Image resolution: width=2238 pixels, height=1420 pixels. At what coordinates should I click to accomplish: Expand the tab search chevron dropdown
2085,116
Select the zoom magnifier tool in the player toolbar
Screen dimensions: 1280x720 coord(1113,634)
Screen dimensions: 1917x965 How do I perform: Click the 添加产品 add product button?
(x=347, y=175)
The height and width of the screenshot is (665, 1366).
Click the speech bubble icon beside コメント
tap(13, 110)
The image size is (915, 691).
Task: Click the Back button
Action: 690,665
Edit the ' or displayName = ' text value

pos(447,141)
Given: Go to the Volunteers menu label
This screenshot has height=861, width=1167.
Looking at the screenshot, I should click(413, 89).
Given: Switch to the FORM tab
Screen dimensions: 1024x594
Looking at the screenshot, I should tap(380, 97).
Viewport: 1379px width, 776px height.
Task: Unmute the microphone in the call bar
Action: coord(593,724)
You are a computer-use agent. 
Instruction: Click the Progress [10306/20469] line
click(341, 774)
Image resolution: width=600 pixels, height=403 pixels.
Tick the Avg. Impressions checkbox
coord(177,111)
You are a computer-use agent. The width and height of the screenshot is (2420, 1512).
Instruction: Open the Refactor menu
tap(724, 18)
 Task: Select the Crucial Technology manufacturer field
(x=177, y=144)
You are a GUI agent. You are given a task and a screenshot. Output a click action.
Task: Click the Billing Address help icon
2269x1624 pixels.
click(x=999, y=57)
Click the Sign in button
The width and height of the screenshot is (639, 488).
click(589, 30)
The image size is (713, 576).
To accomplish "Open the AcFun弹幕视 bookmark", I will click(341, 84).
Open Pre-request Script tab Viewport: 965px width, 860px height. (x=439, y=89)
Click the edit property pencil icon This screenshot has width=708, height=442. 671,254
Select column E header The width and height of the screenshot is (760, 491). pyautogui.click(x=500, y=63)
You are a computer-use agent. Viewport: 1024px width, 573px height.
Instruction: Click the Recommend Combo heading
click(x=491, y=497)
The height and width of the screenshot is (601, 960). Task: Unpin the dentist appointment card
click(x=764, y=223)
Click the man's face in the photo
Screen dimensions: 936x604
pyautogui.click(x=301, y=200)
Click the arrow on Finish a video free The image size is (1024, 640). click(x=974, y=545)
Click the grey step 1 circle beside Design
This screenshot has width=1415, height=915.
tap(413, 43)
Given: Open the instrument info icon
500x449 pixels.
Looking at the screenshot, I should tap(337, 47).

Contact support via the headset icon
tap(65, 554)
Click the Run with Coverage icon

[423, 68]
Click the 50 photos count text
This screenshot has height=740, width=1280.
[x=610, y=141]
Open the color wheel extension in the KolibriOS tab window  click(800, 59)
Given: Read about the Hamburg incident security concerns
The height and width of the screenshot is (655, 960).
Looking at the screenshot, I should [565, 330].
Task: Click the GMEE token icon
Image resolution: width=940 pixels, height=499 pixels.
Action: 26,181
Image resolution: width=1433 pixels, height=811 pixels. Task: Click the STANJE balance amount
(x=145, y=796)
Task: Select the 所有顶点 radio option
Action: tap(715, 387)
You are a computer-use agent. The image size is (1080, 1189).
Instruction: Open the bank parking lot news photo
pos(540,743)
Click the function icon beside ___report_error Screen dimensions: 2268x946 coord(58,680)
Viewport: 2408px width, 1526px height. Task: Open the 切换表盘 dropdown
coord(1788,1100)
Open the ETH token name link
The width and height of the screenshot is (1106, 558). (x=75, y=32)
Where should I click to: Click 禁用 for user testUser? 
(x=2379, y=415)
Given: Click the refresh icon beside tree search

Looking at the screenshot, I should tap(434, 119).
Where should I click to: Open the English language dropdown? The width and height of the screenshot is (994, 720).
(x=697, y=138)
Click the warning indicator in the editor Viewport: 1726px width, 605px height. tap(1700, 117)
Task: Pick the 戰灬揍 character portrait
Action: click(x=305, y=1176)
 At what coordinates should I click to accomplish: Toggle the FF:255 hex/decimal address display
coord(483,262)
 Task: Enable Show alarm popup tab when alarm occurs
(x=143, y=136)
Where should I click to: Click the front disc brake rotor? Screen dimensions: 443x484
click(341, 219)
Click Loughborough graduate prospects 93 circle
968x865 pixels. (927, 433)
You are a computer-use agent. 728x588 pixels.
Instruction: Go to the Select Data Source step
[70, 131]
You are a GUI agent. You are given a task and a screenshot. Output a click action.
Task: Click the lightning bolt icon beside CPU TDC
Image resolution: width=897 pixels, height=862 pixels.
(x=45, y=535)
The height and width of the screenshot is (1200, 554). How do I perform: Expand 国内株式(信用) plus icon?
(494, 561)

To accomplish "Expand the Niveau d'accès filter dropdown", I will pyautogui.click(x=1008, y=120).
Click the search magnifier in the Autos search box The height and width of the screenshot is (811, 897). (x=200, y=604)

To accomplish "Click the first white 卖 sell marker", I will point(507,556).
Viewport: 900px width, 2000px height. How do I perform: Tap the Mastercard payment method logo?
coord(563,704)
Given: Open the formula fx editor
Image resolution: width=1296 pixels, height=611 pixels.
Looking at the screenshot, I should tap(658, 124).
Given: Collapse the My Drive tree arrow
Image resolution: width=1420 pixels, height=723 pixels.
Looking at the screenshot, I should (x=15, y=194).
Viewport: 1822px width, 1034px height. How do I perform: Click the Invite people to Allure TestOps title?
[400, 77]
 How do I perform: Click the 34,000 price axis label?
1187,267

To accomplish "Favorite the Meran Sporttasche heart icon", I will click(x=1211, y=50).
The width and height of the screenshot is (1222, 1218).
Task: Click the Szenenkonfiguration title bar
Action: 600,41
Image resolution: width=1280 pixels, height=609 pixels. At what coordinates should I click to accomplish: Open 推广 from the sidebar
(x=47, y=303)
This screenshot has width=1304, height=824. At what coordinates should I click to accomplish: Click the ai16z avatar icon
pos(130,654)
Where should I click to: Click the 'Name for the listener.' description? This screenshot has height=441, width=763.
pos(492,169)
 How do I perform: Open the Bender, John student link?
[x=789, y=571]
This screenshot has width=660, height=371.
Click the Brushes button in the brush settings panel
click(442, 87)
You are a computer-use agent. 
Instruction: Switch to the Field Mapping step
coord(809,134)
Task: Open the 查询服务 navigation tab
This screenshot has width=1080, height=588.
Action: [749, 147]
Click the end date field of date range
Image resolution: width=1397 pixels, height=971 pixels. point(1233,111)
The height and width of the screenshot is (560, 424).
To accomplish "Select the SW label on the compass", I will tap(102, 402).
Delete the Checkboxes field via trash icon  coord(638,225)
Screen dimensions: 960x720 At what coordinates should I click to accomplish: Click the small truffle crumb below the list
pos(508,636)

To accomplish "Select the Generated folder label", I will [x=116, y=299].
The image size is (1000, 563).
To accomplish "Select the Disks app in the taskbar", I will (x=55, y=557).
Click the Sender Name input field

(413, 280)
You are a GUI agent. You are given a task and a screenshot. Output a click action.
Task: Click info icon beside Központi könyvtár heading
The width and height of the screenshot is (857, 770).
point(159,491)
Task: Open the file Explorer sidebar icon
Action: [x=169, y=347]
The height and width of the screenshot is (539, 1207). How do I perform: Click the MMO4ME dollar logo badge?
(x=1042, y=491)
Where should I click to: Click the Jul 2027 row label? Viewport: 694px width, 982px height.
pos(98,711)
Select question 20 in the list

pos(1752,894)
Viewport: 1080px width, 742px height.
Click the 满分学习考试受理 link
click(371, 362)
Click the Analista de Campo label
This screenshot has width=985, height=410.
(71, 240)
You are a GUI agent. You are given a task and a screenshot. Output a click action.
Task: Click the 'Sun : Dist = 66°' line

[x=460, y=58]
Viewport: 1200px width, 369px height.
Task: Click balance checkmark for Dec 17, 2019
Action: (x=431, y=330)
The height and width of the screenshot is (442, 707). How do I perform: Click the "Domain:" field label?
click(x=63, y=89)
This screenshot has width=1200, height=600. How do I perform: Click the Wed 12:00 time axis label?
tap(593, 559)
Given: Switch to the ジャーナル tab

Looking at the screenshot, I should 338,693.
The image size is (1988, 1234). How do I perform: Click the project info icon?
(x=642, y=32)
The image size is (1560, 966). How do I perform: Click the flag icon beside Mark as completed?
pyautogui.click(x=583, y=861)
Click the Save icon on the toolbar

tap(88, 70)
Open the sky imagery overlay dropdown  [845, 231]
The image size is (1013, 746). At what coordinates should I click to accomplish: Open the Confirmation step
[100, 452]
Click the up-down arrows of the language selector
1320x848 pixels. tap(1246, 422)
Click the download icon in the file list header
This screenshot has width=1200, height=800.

----

*Task statement*. Take the entries from the line with "Where should I click to: Open" up to and including the line with "(x=143, y=136)", and write them out again with "warning indicator" swapped for "error indicator". Leave everything else unchanged.

*Result of this task*.
Where should I click to: Open the English language dropdown? The width and height of the screenshot is (994, 720).
(x=697, y=138)
Click the error indicator in the editor Viewport: 1726px width, 605px height. tap(1700, 117)
Task: Pick the 戰灬揍 character portrait
Action: click(x=305, y=1176)
 At what coordinates should I click to accomplish: Toggle the FF:255 hex/decimal address display
coord(483,262)
 Task: Enable Show alarm popup tab when alarm occurs
(x=143, y=136)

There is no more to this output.